In the near future, it’s likely that several individual robotics systems will operate within a single kitchen - from the makeline to the fryline to off-premises packing, etc. Each of these robots will need to be able to communicate seamlessly with each other as well as with wider restaurant systems to ensure that the kitchen delivers high-quality food, consistently and at maximum efficiency.
In the emerging world of kitchen robotics and automation, most companies have attempted to build bespoke, robotic solutions with their own proprietary interfaces or control solutions.
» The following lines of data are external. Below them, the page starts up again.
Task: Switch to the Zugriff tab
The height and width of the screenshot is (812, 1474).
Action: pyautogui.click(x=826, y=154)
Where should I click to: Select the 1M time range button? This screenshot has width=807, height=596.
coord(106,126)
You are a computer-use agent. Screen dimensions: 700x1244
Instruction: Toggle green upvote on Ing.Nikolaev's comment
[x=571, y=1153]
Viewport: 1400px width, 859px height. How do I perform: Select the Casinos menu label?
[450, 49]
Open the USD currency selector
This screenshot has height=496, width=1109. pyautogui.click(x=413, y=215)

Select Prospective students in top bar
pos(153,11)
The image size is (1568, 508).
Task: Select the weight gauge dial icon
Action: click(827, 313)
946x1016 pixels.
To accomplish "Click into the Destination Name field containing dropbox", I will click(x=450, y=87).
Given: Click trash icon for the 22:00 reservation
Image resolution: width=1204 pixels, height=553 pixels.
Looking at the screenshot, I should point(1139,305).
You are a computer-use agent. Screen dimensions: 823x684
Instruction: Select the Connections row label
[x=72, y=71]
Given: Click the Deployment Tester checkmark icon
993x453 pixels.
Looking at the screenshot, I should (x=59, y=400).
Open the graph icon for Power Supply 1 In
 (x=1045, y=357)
However, these one-off solutions aren't a viable option for the mass market. For intelligent kitchen robotics solutions to be widely adopted, they will need to integrate into the already established, multi-channel food restaurant environments and easily connect with new and existing restaurant technologies.
Interoperability is Key
We can see how interoperability drives success in other industries. Programs like Amazon’s Works with Alexa or Apple’s Home Play are recognisable icons that indicate a product will automatically work with other devices. It should be the same for restaurant kitchens.

At Karakuri, we believe that interoperability is key to a wider ecosystem of change in the modern QSR and Fast Casual restaurant kitchen. So, earlier this year, we introduced the Karakuri: Robot Ready™ certification programme, which enables the rapid, seamless integration of our smart robotic kitchen solutions with popular EPOS, KDS, and Kitchen Management Systems (KMS). The result: restaurants can embrace kitchen automation at lower integration costs and timescales.

Interoperability is on the minds of everyone who has an eye on the future of restaurant operations. However, we aren’t too far away from seeing every appliance in the kitchen working together and delivering on these benefits. The technology is ready. Now, it will take all the parties in the kitchen ecosystem to make it work.